The last days of the Soviet Union began on December 8, 1991, when the leaders of Russia, Ukraine, and Belarus announced that the USSR had "ceased to exist as a geopolitical reality."
They culminated on December 31 -- a week after the resignation of the first and last Soviet president, Mikhail Gorbachev -- when the Soviet flag was lowered at the Kremlin for the final time.
Spinning History?
The tumultuous course that Russia has followed ever since has generated, perhaps inevitably, a fervent desire among some to recast the past in a rosy hue.

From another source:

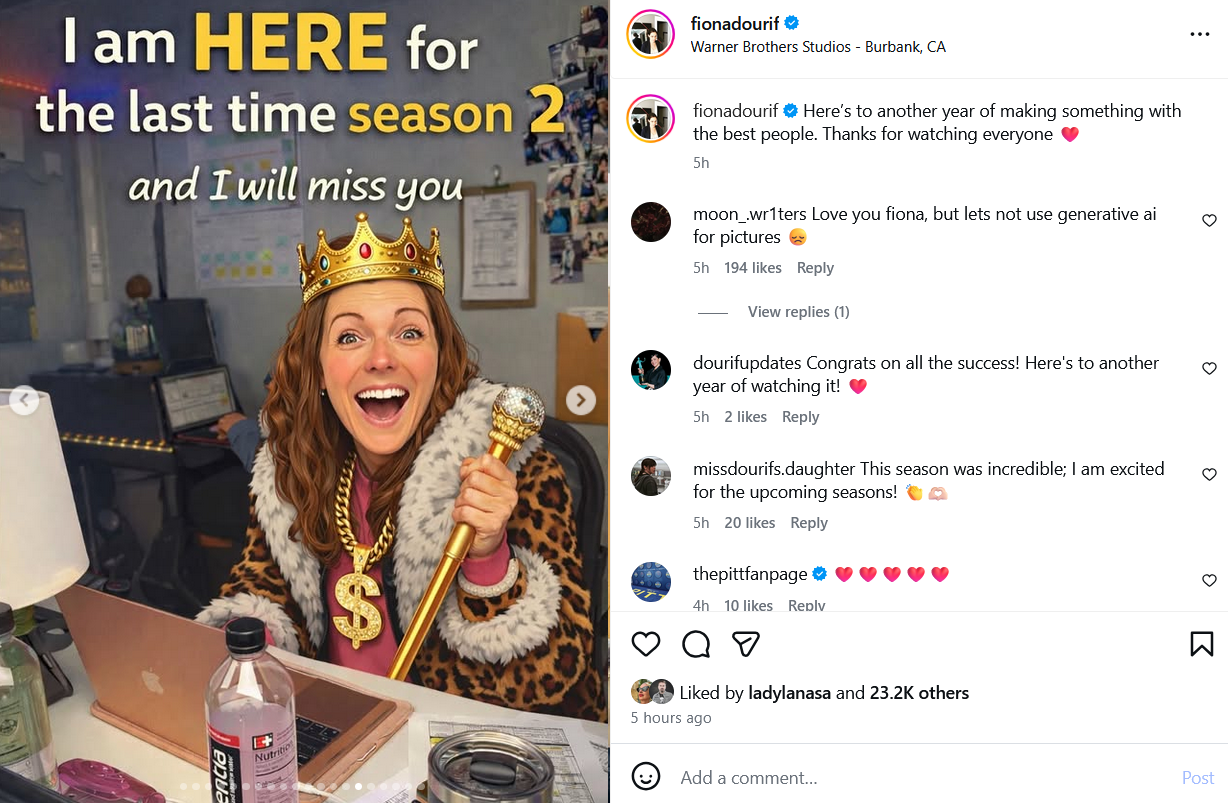Like thepittfanpage's hearts comment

The shelves of Moscow bookstores are stuffed with more than 500 new books on the life of the Josef Stalin; more than half of them are apologist in tone.
In recent weeks, national television networks have aired two films on the life of Leonid Brezhnev that depict the "stagnation" leader as a genial, sympathetic patriarch with a penchant for mocking his political advisers.
Even more startling has been the public rehabilitation of the Soviet-era intelligence and secret political police, the KGB. Authorities in the city of Tver recently unveiled a monument to former Chekists.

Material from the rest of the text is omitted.